His policies also have done nothing to increase the employment prospects for or the wages of the poorest. Many Black youth are growing up without the prospect of stable employment, a blight that will have repercussions far into the future.
Many of these issues affect Latinos too, although Blacks bear the brunt because historically they are the most oppressed of the oppressed nationalities.
There were hopes that Obama would fight for immigration reform. Discrimination against undocumented Latino migrants is rife, but others, especially Asians, are affected too.
Obama did reduce the number of deportations of people who came to the US as children. But his administration has deported far more people – almost 2 million – than any previous government. This has earned him the title of “Deporter in Chief” among militant young Latinos.
Failing on war
Obama inherited the wars in Afghanistan and Iraq, but moves to scale down US troop numbers were already afoot. He continued in this direction, finally withdrawing all combat troops from Iraq when the puppet government refused to give the remaining forces immunity from prosecution if they committed crimes.
Obama initially escalated the war in Afghanistan. The bombing of Libya produced a catastrophe. And drone strikes in Pakistan have escalated significantly, killing many civilians.
The majority of US citizens have turned against overseas invasions, greatly diminishing Washington’s military options, for example in Syria and Ukraine. Even Obama’s most hawkish critics can do little but gnash their teeth.
The US military remains the most powerful the world has ever seen. This power lurks in the background as Washington under Obama continues to further its imperialist interests around the globe.
Failing on truth
When Obama took office he promised “new transparency” in government. Edward Snowden has exposed that promise to be a monstrous lie.
Obama branded Snowden a traitor and brought charges against him under the Espionage Act. The president has used the act more times than all previous administrations combined, and his term is only two-thirds of the way through.
Under his watch, Julian Assange remains stranded in the Ecuadorian Embassy, under threat of deportation and prosecution in the US, probably under the same Act.
Assange’s crime was to expose some of the US’s dirty secrets and war crimes. WikiLeaks released a trove of material documenting US war crimes in Iraq and Afghanistan.
Obama’s military tried and convicted Chelsea Manning for her role in uncovering those crimes. She was sentenced to 35 years in an army dungeon, and denied medical procedures for her desired sex change.
When he took office, Obama refused to investigate the use of torture, “special renditions” and other illegal acts of the CIA and other agencies in the “war on terror”.
He is currently in a tussle with his loyal lieutenant Senator Dianne Feinstein, over how much of the CIA’s criminal activities should be made public.
Failing on health
Obama’s “great” achievement has been his health insurance program. It got off to an ignominious start last October when the “Obamacare” computer program failed.

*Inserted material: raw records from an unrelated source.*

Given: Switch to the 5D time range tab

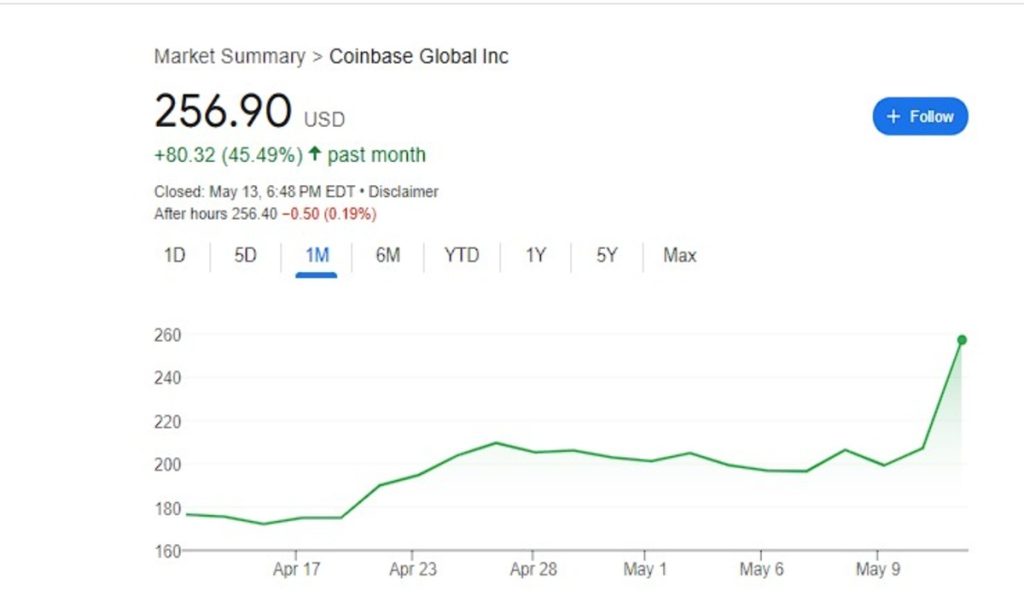Looking at the screenshot, I should [243, 256].
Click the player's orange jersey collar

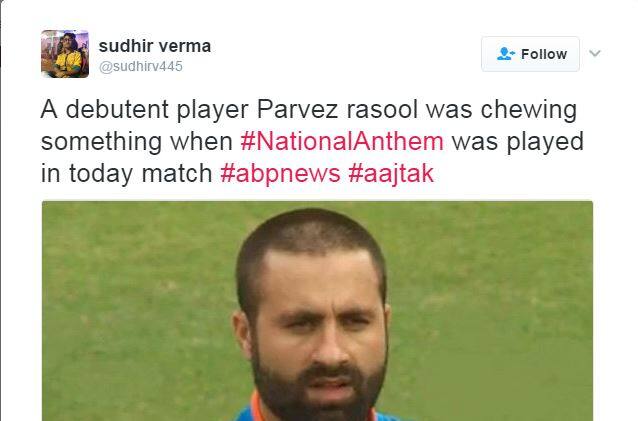click(255, 407)
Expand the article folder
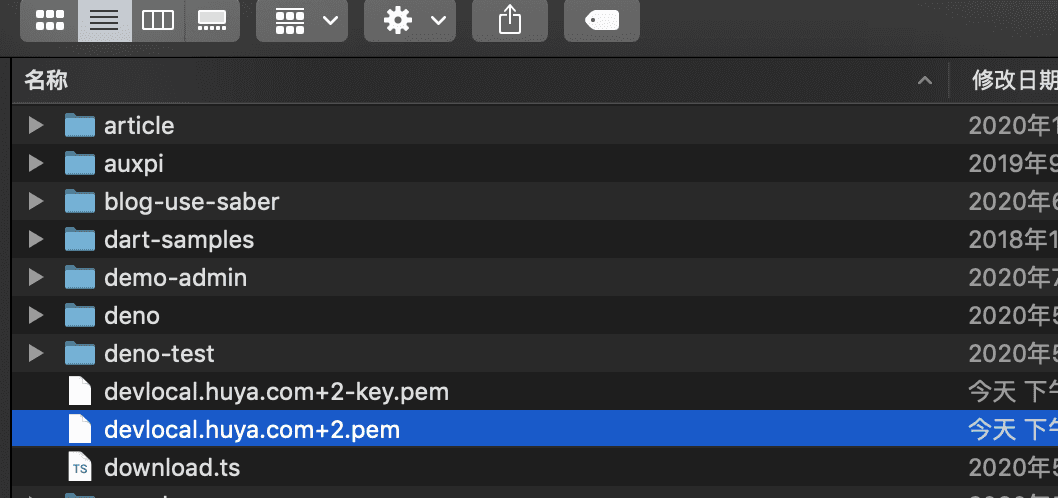Screen dimensions: 1058x498 [x=36, y=126]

The program failed because it was extremely complicated, and it was complicated because the Obamacare law was riddled with caveats and clauses demanded by the insurance industry.
Now the bugs in the program appear to be fixed, but the basic problem remains: Obamacare is a swindle to consolidate the private insurance companies’ hold on health care.
The only way it can work is if young and healthy people are forced to buy into it. So beginning in April, young and healthy people will be fined if they don’t. About the only thing that can be said in the program’s defence is that it is better than the Republican’s proposal to do nothing.
None of these problems would exist if universal government health care were offered, something Obama ruled out from the beginning.
The US health system will remain at the bottom of the advanced capitalist countries, and tens of millions will remain uninsured.
A failure
Obama has been a very good president from the viewpoint of the US ruling class. But for workers, the poor, minorities and whistleblowers, he has been a clear failure.